Items from a dataset:
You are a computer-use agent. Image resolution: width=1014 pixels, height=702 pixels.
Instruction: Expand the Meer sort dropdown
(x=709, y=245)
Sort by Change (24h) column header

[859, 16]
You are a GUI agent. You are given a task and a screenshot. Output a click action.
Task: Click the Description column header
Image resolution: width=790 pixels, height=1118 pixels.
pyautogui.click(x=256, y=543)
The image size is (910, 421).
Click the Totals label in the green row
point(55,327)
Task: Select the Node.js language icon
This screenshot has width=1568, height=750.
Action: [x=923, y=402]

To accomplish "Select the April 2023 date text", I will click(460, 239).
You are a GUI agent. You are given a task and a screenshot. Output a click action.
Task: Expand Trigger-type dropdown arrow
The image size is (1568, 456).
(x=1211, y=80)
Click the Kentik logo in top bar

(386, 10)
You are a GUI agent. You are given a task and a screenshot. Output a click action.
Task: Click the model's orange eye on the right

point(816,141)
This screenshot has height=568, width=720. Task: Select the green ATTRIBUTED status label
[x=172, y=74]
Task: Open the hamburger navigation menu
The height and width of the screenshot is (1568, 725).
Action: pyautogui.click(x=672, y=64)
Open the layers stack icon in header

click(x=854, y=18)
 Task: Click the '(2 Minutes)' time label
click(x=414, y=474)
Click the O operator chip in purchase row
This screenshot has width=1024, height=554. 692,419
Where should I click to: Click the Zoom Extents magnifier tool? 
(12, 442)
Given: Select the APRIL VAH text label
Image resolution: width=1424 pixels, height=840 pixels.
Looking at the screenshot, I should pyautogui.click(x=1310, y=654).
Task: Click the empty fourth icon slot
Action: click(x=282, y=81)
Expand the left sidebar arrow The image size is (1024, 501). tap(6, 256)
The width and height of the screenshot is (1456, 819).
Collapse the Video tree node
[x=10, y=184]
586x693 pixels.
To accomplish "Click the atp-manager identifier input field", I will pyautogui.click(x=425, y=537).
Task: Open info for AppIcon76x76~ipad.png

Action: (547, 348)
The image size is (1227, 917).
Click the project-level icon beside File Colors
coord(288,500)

- Job
Write out, without any change, every line of the rows from the one containing "Task: Click the '(2 Minutes)' time label" down to the last line of the rows.

- The result
 Task: Click the '(2 Minutes)' time label
click(x=414, y=474)
Click the O operator chip in purchase row
This screenshot has width=1024, height=554. 692,419
Where should I click to: Click the Zoom Extents magnifier tool? 
(12, 442)
Given: Select the APRIL VAH text label
Image resolution: width=1424 pixels, height=840 pixels.
Looking at the screenshot, I should pyautogui.click(x=1310, y=654).
Task: Click the empty fourth icon slot
Action: click(x=282, y=81)
Expand the left sidebar arrow The image size is (1024, 501). tap(6, 256)
The width and height of the screenshot is (1456, 819).
Collapse the Video tree node
[x=10, y=184]
586x693 pixels.
To accomplish "Click the atp-manager identifier input field", I will pyautogui.click(x=425, y=537).
Task: Open info for AppIcon76x76~ipad.png

Action: (547, 348)
The image size is (1227, 917).
Click the project-level icon beside File Colors
coord(288,500)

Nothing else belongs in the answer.